**Data:**
"""
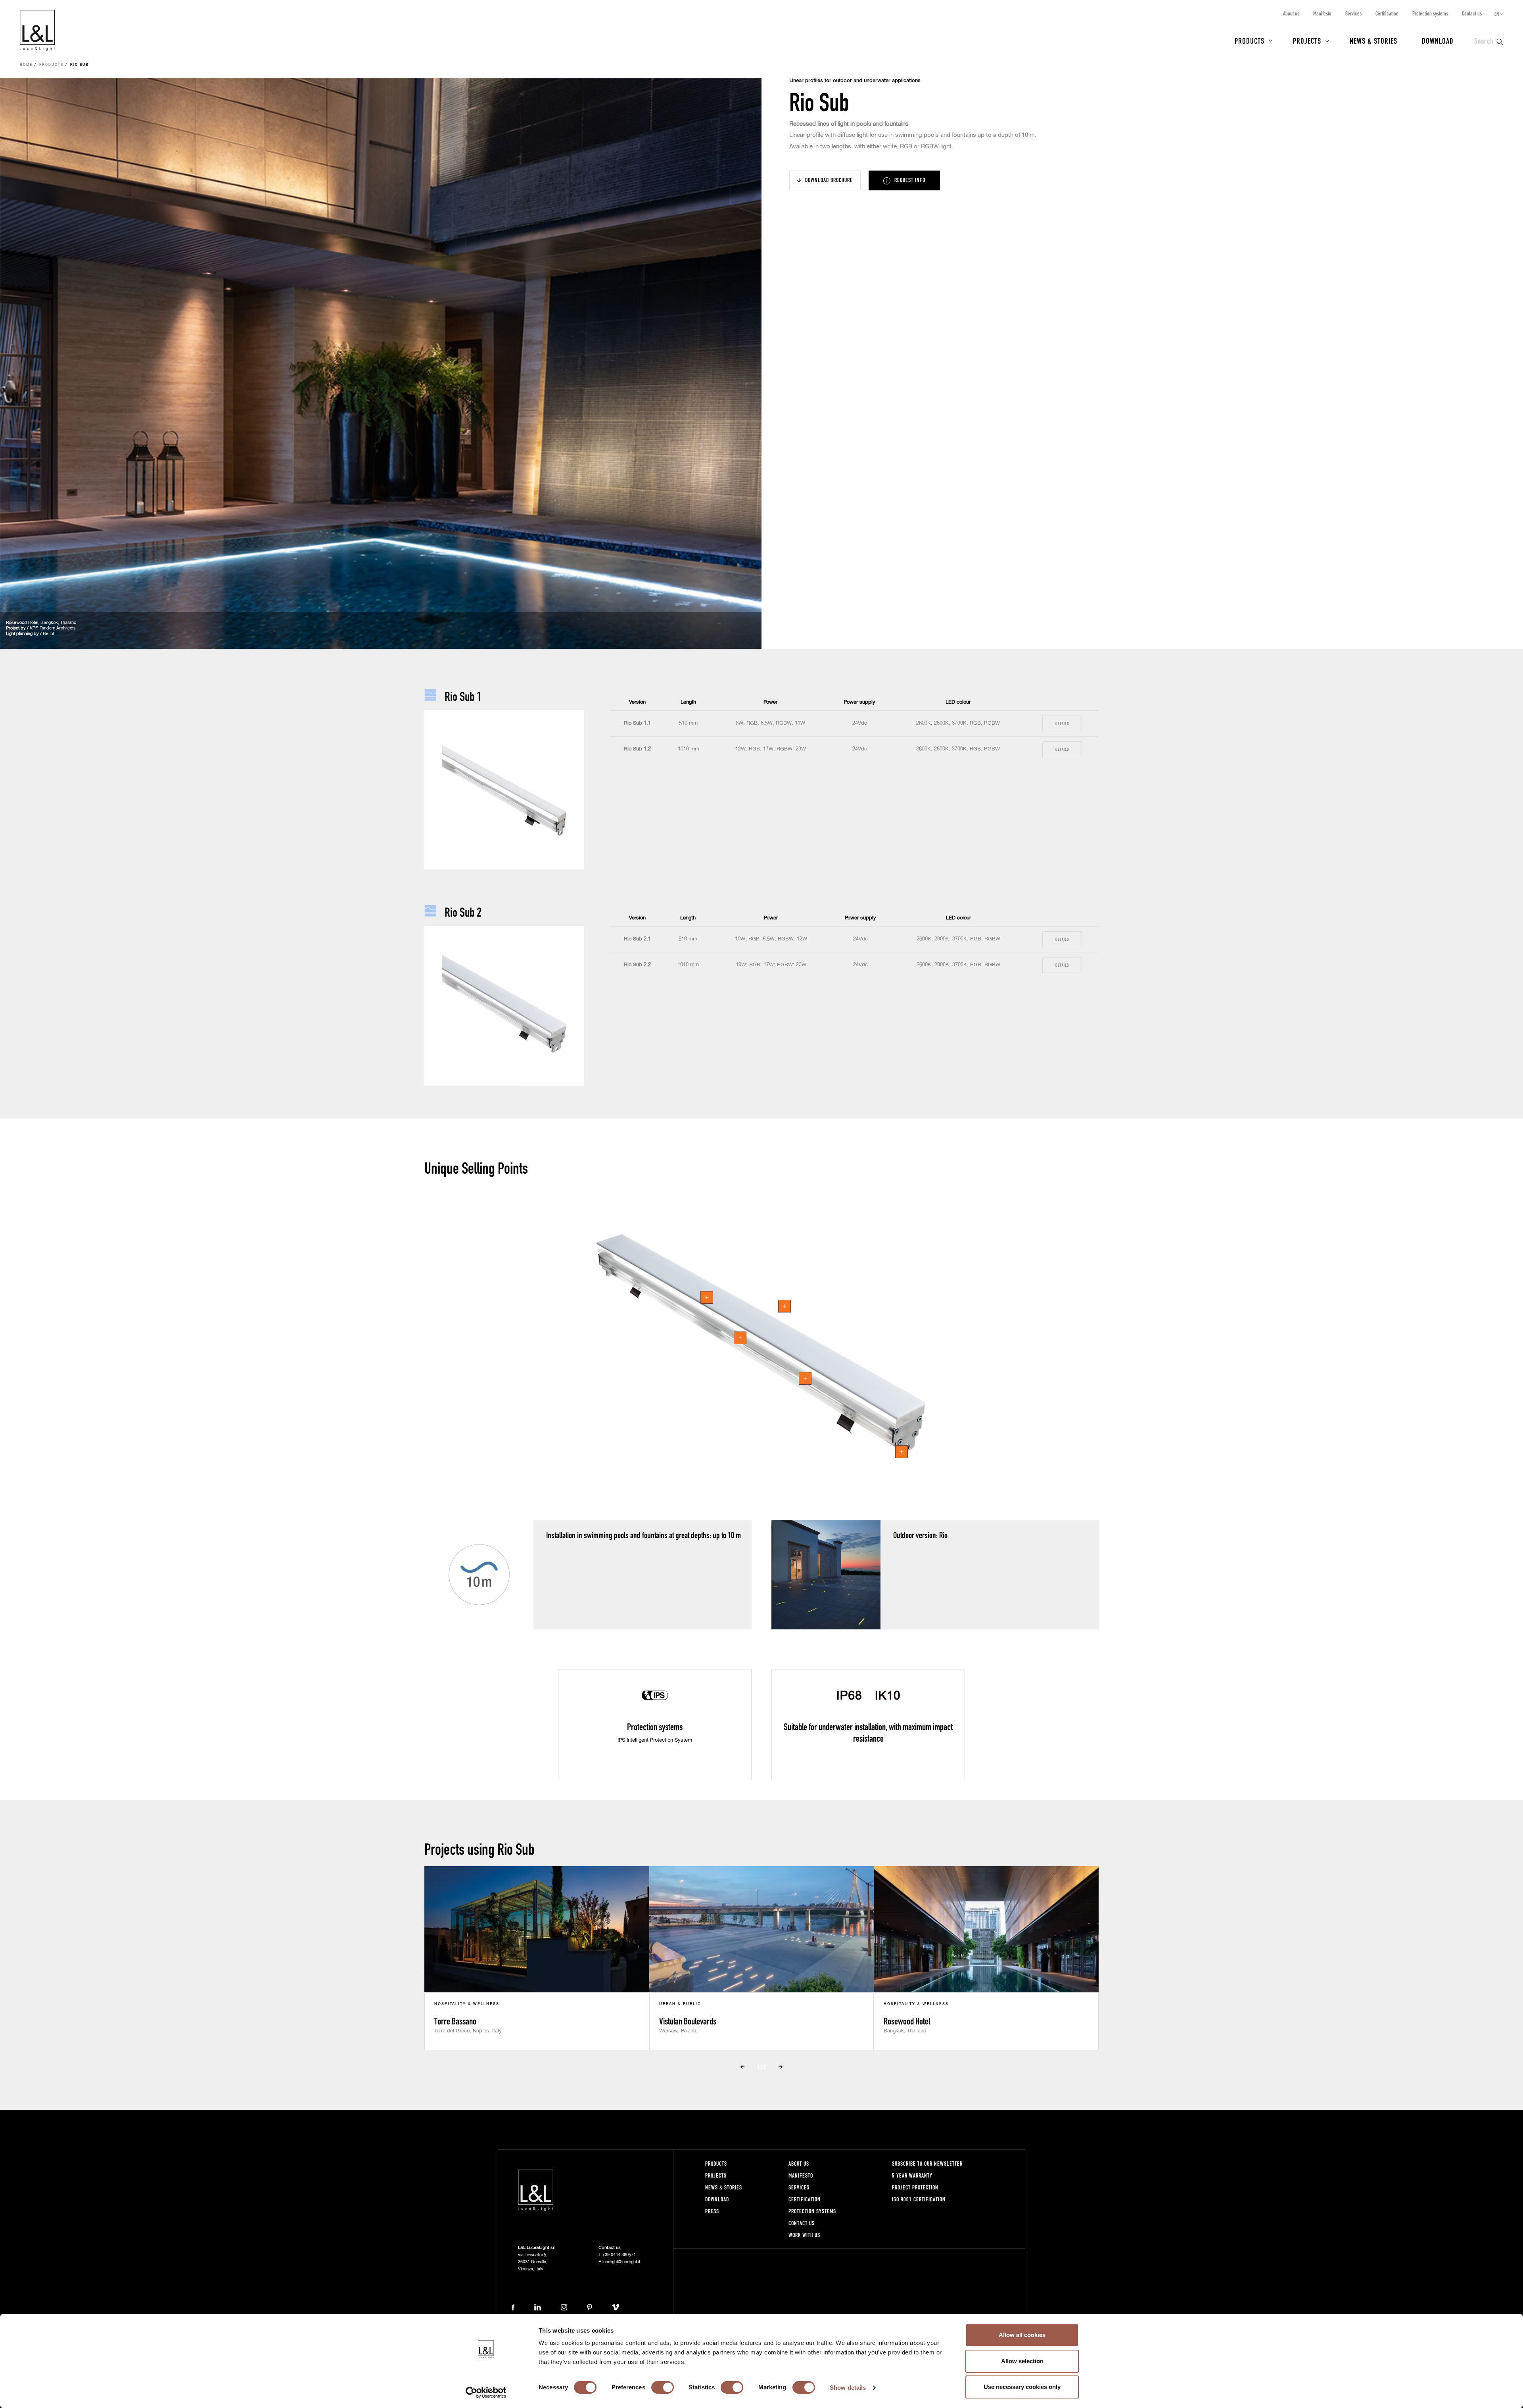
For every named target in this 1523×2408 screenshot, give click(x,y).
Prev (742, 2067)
"""
"""
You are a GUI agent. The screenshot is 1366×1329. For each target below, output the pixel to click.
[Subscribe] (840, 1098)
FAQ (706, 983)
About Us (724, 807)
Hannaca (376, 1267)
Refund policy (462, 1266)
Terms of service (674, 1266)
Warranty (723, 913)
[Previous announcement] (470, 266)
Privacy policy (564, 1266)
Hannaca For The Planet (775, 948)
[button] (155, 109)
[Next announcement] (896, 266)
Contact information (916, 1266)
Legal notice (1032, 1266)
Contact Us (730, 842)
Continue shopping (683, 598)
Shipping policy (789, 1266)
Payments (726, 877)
"""
**Try it:** Report the number of lines, in the entries above, that contain the word "click", without any other text.

**Exercise response:** 2